> Try it
Exactly reproduce the lines of the listing below from the one containing "Where should I" through the one containing "Viewport: 1402px width, 552px height.". Skip the images.

[Data Boundary: Start]

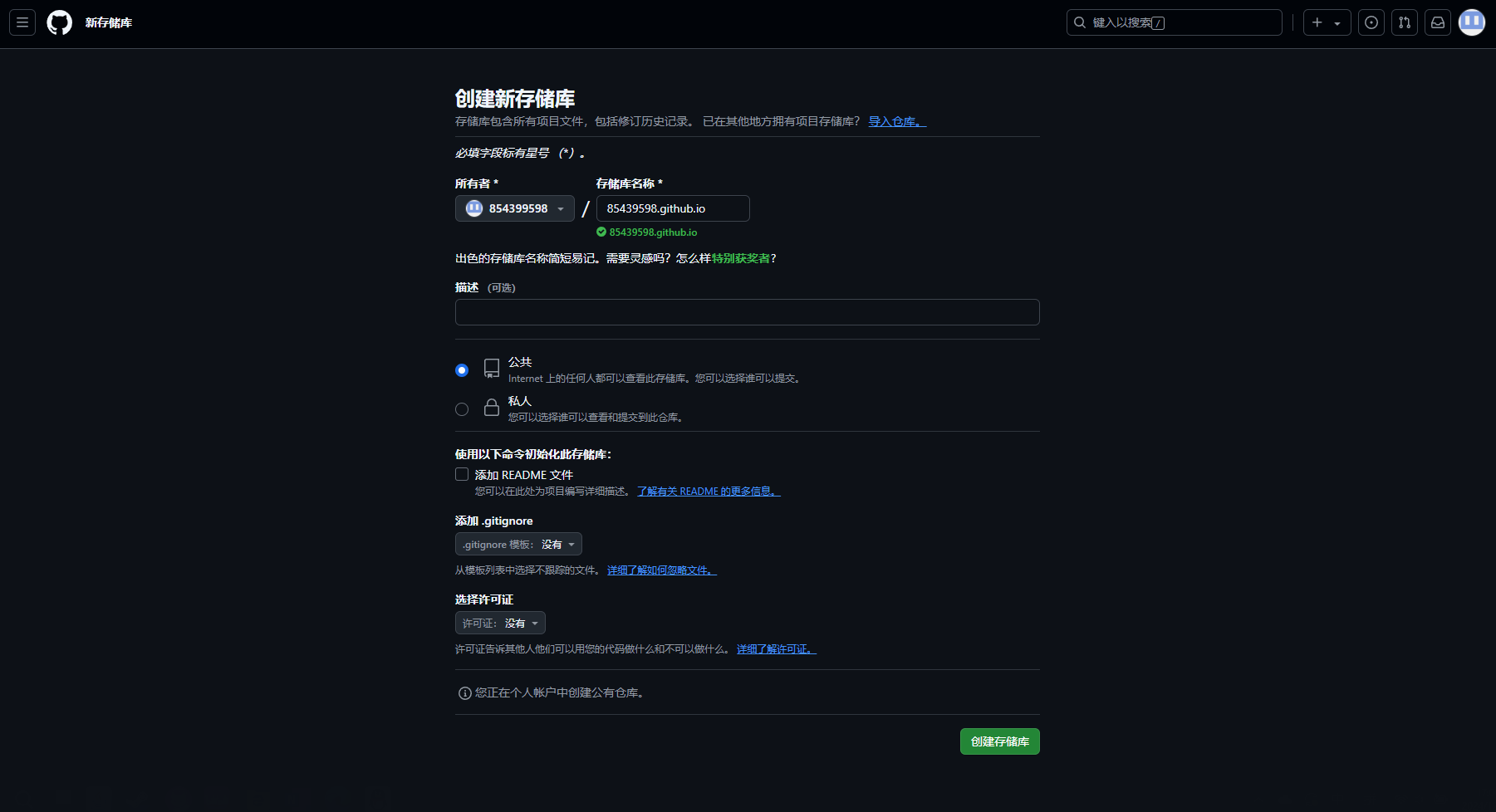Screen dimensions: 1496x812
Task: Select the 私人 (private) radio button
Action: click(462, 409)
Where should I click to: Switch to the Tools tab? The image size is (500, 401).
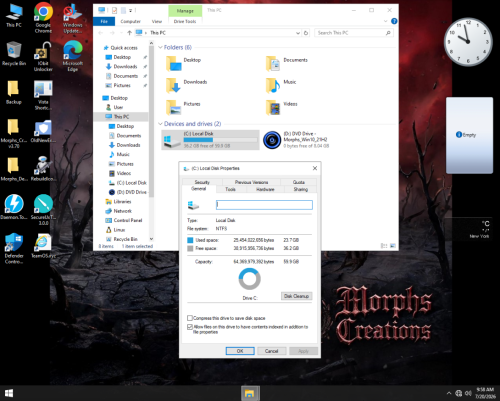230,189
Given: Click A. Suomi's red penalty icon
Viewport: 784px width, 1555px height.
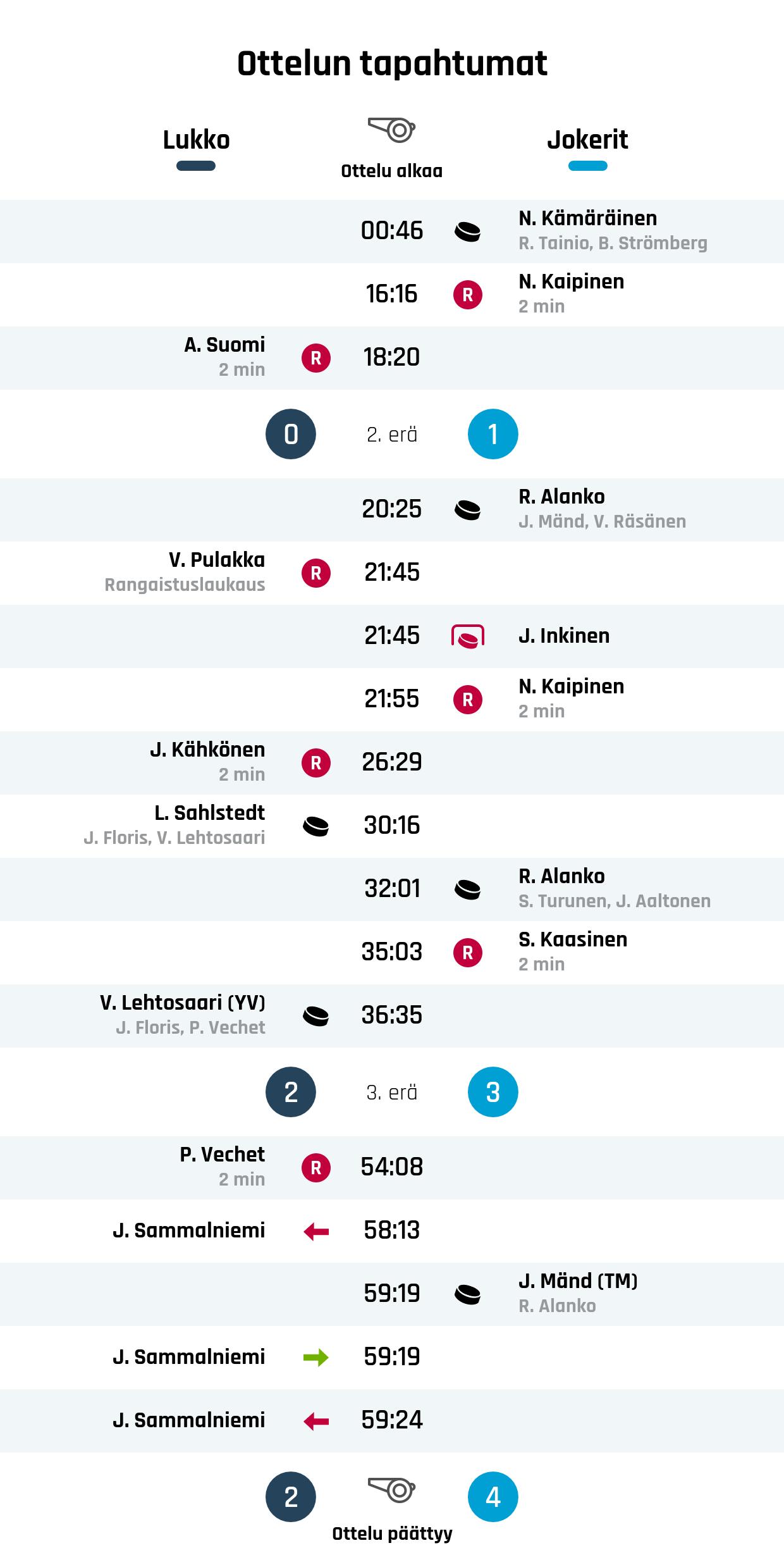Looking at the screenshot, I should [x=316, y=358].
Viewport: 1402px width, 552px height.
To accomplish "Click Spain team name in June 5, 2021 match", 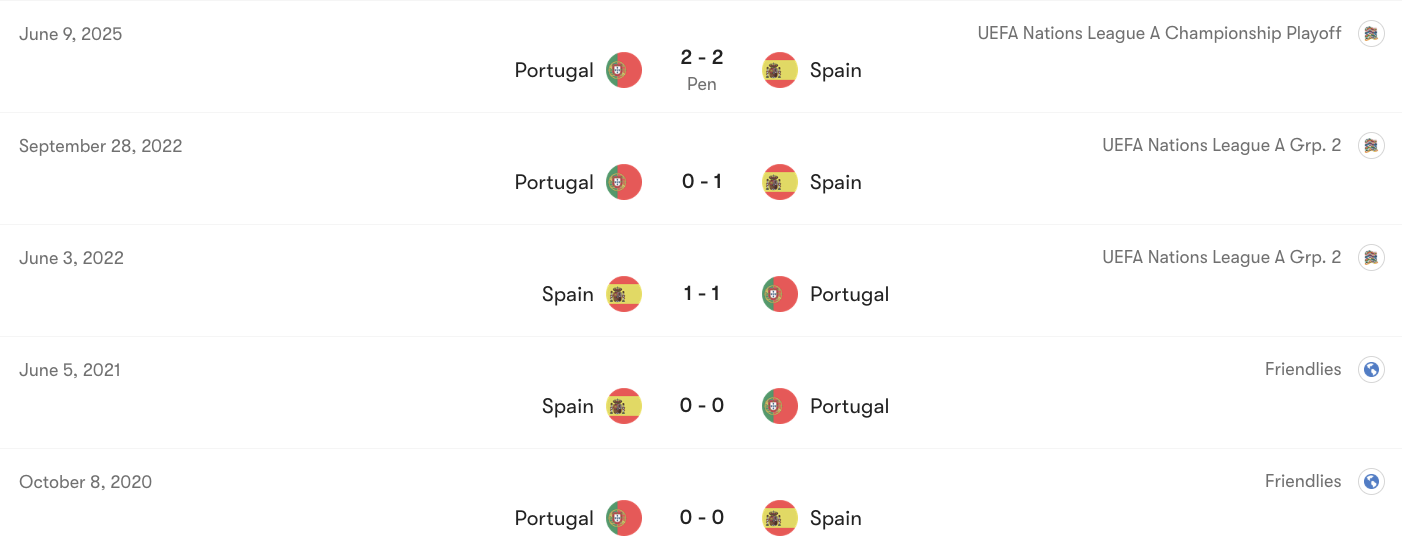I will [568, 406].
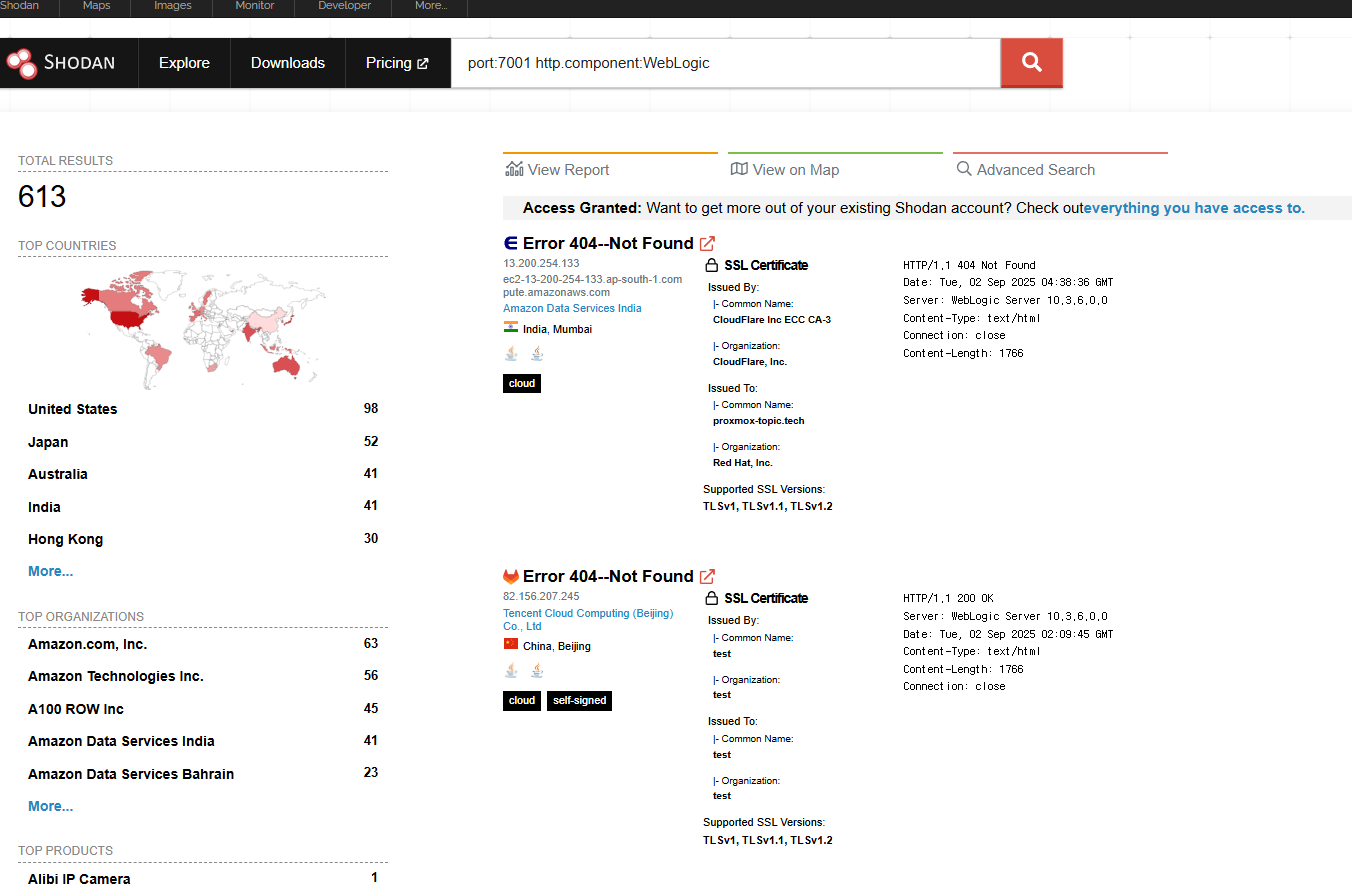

[Data Boundary: End]

> Response
Where should I click to: Switch to the Tools tab? The image size is (500, 401).
230,189
Given: Click A. Suomi's red penalty icon
Viewport: 784px width, 1555px height.
Looking at the screenshot, I should [x=316, y=358].
Viewport: 1402px width, 552px height.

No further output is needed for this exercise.